A Picture Is Worth a Thousand CPU Hours

Last week was a thought provoking one for me with Big Data Camp on Mon February 27,  a “Great Demo” workshop on February 29, and a tour of the Strata 2012 exhibit hall on March 1. I encountered either examples or stories of visualizations that required hundreds to thousands of CPU hours to create at all three events.

A Picture Is Worth a Thousand CPU Hours

Thanks to the commoditization that cloud computing is now driving you can spend $100 and get 1,000 CPU hours, the equivalent of a dozen racks of computers in a data center for a day depending upon how many chips and cores you can fit usefully into an enclosure. It’s roughly equivalent to running one computer for a six weeks to get an answer.

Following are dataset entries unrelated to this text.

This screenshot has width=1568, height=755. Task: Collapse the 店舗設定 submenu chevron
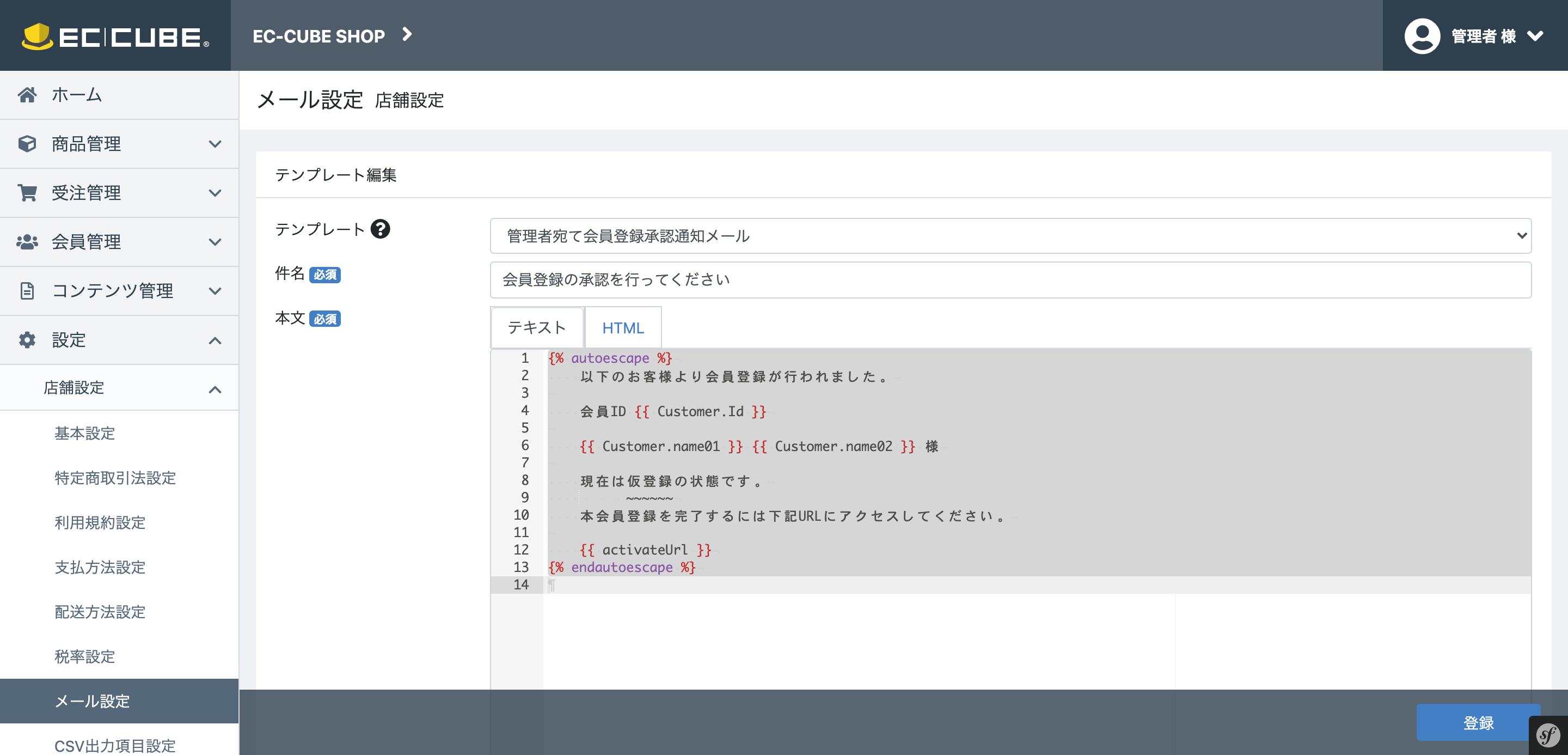pyautogui.click(x=215, y=388)
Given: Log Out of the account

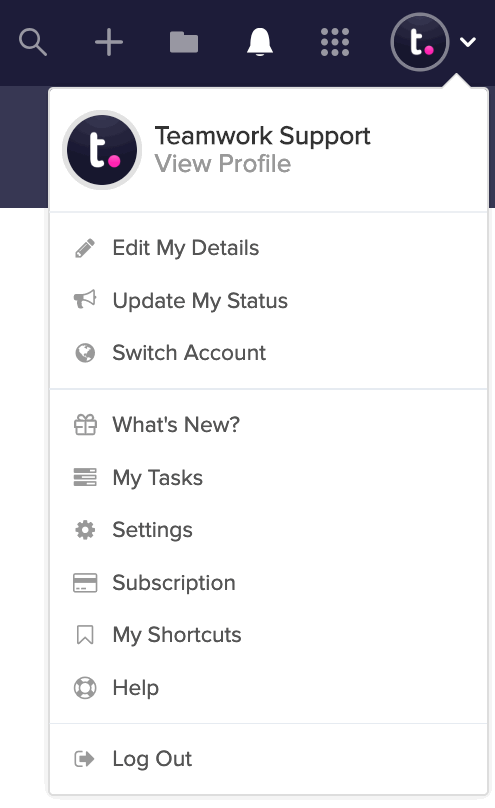Looking at the screenshot, I should click(x=268, y=759).
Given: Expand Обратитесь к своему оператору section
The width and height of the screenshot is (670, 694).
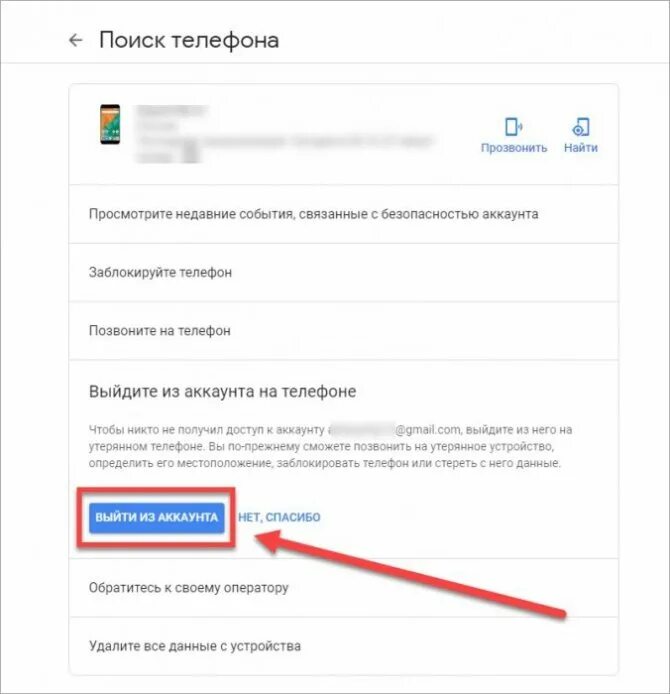Looking at the screenshot, I should [343, 588].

A lot of these visualizations involve streaming data, realtime processing,  or graph calculations where one size does not fit all:  SQL and Hadoop are not going to be the pervasive computing building blocks.  I think we are in for a period of intense experimentation and search for new technologies (or perhaps old algorithms that can be given the computing horsepower they need to get rapid solutions.

A lot of weird new data stores, visualization techniques, and parallel processing methodologies are going to find problem architecture niches and become familiar tools in the next few years.

“When the going gets weird, the weird turn pro.”
Hunter S. Thompson

Three questions for those playing the home game

  • What’s the strangest useful visualization you have seen in the last year?
  • What picture is worth a thousand CPU hours–or about $100 at a dime an hour on Amazon–to you?
  • What models for “Insight as a Service” do you see emerging?